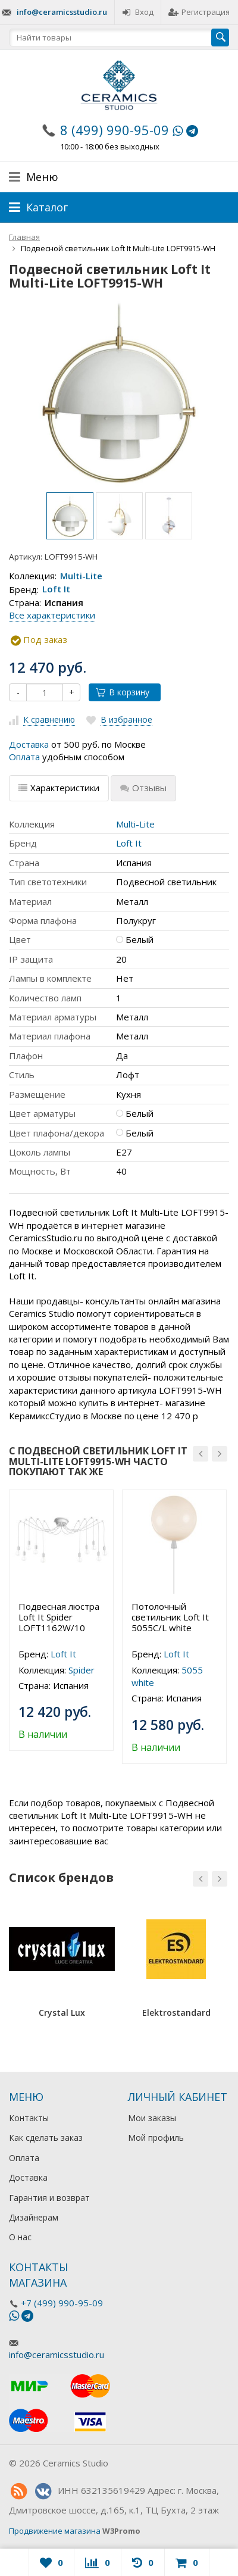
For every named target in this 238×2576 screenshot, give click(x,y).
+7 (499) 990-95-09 (62, 2303)
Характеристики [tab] (58, 788)
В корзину (122, 692)
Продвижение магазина (55, 2530)
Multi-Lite (81, 576)
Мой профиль (156, 2137)
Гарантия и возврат (49, 2197)
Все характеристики (52, 615)
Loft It (56, 589)
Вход (138, 12)
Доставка (29, 744)
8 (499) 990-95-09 (114, 130)
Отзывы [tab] (143, 788)
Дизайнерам (33, 2217)
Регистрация (199, 12)
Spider (81, 1670)
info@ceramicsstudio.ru (62, 12)
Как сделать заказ (46, 2137)
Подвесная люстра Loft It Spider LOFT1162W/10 (58, 1617)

__________________________________________________

Can you rewrite every line of the entries, requests included, with each click coordinate in the answers increased by 27 and the pictures left out?

Finished task:
For every named target in this 238×2576 screenshot, give click(x,y).
+7 (499) 990-95-09 (89, 2330)
Характеристики [tab] (85, 815)
В корзину (149, 719)
Продвижение магазина (82, 2557)
Multi-Lite (108, 603)
Мой профиль (183, 2164)
Гарантия и возврат (76, 2224)
Все характеристики (79, 642)
Loft It (83, 616)
Вход (165, 39)
Доставка (56, 771)
8 (499) 990-95-09 (141, 157)
Отзывы [tab] (170, 815)
Дизайнерам (60, 2244)
Регистрация (226, 39)
Spider (108, 1697)
info@ceramicsstudio.ru (89, 39)
Как сделать заказ (73, 2164)
Подвесная люстра Loft It Spider LOFT1162W/10 (85, 1644)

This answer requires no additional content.